WWE commentator Corey Graves drew a lot of criticism due to the comments he made about Dana Brooke on the October 4 episode of WWE RAW. He bluntly stated that Brook “has not accomplished much of anything” and questioned whether she’d ever realize her potential.
During a recent appearance on Out of Character with Ryan Satin, Graves discussed the comments he made about Brooke; he stated that, as a commentator, he likes to stir the pot and provoke people, but his goal is to help the talent however he can. He noted that he personally reached out to Brooke after this incident to let her know that his comments weren’t personal; instead, he was just playing his role as the heelish commentator on the broadcast team.
“99.9% of the time, everybody realizes that it’s just me doing what I do,” said Graves. “And I try to, I love walking the line. I love being provocative, but I also make sure and I try to take great care that I don’t ever harm anybody, as far as from a character perspective, I always want to make people better. For the instance of the Dana Brooke issue, I actually sent her a text message the next morning, just saying, ‘Hey, just so you know, no hard feelings, that was not personal.’”
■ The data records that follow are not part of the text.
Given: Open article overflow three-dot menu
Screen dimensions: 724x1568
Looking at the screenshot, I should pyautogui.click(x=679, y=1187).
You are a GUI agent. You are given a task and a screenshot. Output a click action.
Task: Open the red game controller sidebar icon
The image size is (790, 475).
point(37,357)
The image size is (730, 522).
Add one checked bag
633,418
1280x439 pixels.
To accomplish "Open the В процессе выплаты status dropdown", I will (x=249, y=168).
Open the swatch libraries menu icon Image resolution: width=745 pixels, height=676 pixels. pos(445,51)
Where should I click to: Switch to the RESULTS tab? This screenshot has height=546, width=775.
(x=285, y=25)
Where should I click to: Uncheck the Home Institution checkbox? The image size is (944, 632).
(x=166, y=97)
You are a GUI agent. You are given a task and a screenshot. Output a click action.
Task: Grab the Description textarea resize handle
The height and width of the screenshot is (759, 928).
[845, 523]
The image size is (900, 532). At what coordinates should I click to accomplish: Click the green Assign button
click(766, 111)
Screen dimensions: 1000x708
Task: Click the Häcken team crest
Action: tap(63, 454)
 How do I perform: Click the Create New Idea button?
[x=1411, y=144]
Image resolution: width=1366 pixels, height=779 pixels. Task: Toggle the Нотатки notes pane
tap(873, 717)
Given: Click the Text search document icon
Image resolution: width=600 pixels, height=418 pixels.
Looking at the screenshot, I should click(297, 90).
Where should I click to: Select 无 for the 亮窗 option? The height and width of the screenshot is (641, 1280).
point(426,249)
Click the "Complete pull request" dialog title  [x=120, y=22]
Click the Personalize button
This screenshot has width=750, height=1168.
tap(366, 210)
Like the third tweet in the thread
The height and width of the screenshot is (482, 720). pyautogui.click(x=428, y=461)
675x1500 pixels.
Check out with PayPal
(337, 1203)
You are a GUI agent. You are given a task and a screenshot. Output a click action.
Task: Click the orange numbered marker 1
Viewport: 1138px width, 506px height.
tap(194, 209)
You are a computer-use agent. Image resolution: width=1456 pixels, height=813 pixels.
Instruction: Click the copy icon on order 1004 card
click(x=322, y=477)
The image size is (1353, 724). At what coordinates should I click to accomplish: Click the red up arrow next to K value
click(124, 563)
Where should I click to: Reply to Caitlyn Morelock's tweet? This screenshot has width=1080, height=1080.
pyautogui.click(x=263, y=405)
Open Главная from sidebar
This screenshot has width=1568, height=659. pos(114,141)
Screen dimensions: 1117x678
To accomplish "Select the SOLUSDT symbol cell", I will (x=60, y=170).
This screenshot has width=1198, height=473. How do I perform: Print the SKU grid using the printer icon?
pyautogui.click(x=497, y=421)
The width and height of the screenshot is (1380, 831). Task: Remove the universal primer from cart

Graves went on to recall the way William Regal taught him that commentators can help wrestlers tell their stories, but it’s important for the two sides to communicate; otherwise, the broadcasters are just flying blind and trying to make the most of it.
“William Regal actually used to instill in us, back in the NXT days, that commentators are a great tool for a Superstar in that we can tell your story sometimes better than you can, or oftentimes, if something goes wrong, I’m almost the last line of defense, where I can kind of clean things up sometimes or explain why something didn’t go so perfectly,” said Graves. “But Regal used to tell us all the time that if you as a talent don’t utilize the commentators, then you’re doing yourself a disservice.
“Because Regal used to tell the story about how if you tell me, hey I want to convey this emotion, this is the storyline that I want to get across or this is the story we’re trying to tell in the ring, he would go out of his way to enhance that, to add color as a color commentator. Same goal that I have. But Regal would also be very open that if you don’t utilize us and you don’t talk to us or tell us what your character is attempting to accomplish in this instance, a lot of times we’re just kind of flying blind, so to speak, and we’re gonna try to what we want to do with it or sometimes you just try to entertain yourself.”
Even as a heel commentator, Graves emphasized that it’s his job to make the product better by adding color to story. He then described how, with his own character, he tries to tip his cap to the heel broadcasters he grew up watching, though he knows the days of Bobby Heenan’s style of villainous broadcasting are in the past.
“There’s never any sort of malice or anything because I would be doing myself a disservice, because my job ultimately is to enhance everything,” said Graves. “I do it in a very unique way that is unique to my perspective as the quote-on-quote bad guy on the show, but I’m basically trying to achieve sympathy from a viewer’s perspective, where here’s maybe why this person did this underhanded thing
“I try to be a little more villainous leaning than full-blown bad guy, justify, always rooting for the bad guys, only the bad guys, good guys are [in] the wrong. I try to adapt, but again I grew up on Bobby Heenan, Jesse Ventura, on some of the greatest of all time, the greatest of all time, so deep inside me, that’s still what I’m a fan of. So when it comes time to do what I’m doing now and find myself in this role, I just kind of fall back on what I was a fan of, and maybe it works, maybe it doesn’t.”